Microbial diversity analyses
Alpha- and beta-diversity analyses were conducted on the microbial profiles at all taxonomic levels using the R package vegan (version 2.6–4) (Oksanen et al., 2013). The alpha diversity was assessed using the Shannon index (Shannon, 1997). The beta diversity was calculated based on the Bray-Curtis distance (Bray and Curtis, 1957) and visualized in the PCoA (Principal Coordinates Analysis) plot format. A permutational multivariate analysis of variance (PERMANOVA) test (Anderson, 2014) was performed to assess the centroids and dispersion of the LB (litter box) and FL (fecal loop) groups, based on the dissimilarity matrix.
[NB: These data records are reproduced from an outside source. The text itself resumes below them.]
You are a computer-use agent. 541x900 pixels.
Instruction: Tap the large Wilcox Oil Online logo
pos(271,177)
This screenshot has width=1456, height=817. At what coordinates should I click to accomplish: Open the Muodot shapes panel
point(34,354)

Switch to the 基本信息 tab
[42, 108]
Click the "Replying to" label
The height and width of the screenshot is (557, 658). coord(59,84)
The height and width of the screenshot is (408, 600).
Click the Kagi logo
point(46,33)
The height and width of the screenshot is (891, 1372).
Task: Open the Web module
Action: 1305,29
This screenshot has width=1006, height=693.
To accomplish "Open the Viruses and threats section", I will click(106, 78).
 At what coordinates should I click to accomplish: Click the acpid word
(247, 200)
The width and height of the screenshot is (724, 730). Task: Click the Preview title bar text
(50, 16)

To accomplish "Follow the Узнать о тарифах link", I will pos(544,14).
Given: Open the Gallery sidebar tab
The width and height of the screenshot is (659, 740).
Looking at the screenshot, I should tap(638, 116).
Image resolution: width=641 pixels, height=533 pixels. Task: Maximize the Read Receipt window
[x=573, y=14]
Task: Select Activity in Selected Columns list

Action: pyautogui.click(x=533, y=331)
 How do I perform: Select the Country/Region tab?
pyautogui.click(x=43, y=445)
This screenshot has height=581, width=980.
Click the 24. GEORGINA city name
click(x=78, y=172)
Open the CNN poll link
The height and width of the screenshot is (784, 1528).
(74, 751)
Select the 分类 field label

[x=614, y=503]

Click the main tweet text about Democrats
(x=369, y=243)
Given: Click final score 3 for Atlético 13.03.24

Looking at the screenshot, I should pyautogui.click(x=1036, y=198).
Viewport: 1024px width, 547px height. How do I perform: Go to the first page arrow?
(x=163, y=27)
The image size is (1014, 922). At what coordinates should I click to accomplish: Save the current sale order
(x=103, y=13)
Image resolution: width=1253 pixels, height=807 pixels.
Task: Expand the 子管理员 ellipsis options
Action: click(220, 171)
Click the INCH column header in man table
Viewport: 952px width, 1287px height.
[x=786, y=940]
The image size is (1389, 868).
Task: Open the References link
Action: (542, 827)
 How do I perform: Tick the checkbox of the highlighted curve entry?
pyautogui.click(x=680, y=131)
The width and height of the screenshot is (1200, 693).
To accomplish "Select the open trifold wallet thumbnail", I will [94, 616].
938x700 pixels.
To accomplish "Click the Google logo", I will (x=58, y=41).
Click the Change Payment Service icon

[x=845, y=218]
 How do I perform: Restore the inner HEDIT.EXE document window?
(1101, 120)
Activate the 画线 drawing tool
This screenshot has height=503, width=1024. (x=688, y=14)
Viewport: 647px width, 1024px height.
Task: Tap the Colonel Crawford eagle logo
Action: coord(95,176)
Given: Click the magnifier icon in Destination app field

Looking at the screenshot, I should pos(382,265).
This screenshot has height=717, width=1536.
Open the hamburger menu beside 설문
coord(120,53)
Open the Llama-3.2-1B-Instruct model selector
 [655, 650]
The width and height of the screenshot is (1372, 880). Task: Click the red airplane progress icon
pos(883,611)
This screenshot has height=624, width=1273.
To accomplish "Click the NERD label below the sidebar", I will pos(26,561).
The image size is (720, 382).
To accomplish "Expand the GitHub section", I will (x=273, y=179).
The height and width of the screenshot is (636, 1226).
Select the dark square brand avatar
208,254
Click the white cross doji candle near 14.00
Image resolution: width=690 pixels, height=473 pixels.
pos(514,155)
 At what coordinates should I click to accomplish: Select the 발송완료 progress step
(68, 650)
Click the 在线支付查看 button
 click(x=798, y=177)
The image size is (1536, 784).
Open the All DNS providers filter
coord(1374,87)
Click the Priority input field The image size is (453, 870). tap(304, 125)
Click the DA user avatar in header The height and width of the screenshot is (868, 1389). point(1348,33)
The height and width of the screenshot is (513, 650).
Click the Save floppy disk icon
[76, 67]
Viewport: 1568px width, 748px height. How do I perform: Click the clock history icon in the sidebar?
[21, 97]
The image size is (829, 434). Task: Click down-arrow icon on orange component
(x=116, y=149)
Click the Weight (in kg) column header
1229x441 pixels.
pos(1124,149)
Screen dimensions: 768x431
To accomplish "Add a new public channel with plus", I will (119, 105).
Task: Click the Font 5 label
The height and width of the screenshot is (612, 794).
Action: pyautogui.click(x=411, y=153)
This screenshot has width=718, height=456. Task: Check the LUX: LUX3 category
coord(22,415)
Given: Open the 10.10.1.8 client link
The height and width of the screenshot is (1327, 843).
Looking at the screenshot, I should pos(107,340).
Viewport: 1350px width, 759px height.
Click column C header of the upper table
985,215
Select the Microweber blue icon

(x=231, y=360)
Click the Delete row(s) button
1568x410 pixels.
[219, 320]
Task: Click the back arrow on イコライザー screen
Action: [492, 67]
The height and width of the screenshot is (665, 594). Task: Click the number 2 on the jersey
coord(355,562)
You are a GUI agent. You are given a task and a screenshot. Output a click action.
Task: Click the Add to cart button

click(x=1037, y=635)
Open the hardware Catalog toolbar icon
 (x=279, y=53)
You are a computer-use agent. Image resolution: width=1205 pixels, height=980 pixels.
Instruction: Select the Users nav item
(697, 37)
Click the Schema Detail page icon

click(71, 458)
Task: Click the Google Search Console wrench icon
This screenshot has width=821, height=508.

Microbial gene abundance analysis
Microbial gene predictions were performed on reference metagenomic contigs using MetaGeneMark (v3.38) (Zhu et al., 2010). The redundant genes were identified and combined using CD-HIT-est (v4.7) (Li and Godzik, 2006; Fu et al., 2012) with the criterion of global sequence identity exceeding 95%. To determine the gene abundance, per-gene read counts were extracted using “BEDtools coverage,” and gene abundance was normalized by RPKM (Reads Per Kilobase gene model per Million reads).
Statistical analysis
The comparison of DNA yield, levels of host and viral contaminations, number of taxonomic units and microbial genes, alpha diversities, and relative abundance of each taxon between the LB and FL groups was conducted using the Wilcoxon signed-rank test (Bauer, 1972; Hollander et al., 2013) in the R software (R Core Team, 2013). For the multiple comparisons of the microbial profiles, we utilized the R package qvalue (Storey et al., 2015) to determine the false discovery rate. When the p-value was less than 0.05 or the q-value was less than 0.1, the null hypothesis was rejected. In addition to the pairwise nonparametric test, we also performed differential abundance testing using Analysis of Compositions of Microbiomes with Bias Correction (ANCOM-BC), which was implemented in the R package ANCOMBC (Lin and Peddada, 2020). To determine the differences in the variance, Levene’s test of equality of variances (Brown and Forsythe, 1974; Carroll and Schneider, 1985) and the Brown–Forsythe test (Iachine et al., 2010) were performed. To estimate the correlation of taxonomy composition in fecal samples between the LB and FL groups, Spearman’s rank correlation tests were conducted on the average relative abundance of taxa between the LB and FL groups using the “cor.test()” function from the stats R package (Table 4).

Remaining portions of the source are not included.